THE PROBLEM =>
Go through the listing below and list every line with "will".

DATA PROVIDED =>

• • • •

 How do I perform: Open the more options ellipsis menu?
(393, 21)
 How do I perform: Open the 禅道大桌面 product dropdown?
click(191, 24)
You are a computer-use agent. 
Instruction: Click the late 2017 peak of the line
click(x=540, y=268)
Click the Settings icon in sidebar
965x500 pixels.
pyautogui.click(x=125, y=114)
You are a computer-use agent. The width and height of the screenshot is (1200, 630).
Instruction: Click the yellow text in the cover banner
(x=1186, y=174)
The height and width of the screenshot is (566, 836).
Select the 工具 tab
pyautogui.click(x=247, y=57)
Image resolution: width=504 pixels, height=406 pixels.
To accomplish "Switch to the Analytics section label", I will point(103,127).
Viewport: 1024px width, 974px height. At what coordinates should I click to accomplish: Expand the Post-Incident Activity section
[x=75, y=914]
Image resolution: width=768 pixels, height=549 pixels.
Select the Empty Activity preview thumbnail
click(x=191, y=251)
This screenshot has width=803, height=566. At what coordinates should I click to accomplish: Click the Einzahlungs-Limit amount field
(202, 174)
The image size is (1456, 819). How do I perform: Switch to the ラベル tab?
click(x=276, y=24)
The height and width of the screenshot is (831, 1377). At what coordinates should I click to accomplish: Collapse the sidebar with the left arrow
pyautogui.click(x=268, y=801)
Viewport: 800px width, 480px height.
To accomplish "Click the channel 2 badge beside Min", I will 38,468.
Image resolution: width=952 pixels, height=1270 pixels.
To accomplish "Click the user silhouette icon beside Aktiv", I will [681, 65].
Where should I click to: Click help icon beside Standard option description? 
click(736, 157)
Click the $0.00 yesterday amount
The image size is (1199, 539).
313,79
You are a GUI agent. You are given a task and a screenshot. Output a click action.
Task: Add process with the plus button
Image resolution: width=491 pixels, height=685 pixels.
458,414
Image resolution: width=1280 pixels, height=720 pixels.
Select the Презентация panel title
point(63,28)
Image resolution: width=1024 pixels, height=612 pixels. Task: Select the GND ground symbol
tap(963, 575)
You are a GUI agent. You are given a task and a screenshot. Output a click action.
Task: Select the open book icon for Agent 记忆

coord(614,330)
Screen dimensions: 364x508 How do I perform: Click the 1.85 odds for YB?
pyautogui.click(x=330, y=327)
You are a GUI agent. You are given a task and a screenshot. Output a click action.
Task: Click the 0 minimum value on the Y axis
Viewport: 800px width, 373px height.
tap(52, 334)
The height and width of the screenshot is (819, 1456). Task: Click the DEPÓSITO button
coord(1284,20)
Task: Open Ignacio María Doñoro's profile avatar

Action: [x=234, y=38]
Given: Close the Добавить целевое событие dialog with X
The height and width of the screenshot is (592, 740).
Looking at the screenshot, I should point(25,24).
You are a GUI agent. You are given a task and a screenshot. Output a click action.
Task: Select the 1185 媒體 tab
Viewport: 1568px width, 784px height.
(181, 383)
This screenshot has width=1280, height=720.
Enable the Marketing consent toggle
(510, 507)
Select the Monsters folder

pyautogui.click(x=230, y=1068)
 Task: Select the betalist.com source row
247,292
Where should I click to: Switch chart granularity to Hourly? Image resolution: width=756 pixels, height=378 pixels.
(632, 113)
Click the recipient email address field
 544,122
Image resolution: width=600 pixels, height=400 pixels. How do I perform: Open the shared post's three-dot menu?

• • • •

RESPONSE AREA =>
To accomplish "Switch to the Analytics section label", I will point(103,127).
To accomplish "Click the channel 2 badge beside Min", I will 38,468.
To accomplish "Click the user silhouette icon beside Aktiv", I will [681, 65].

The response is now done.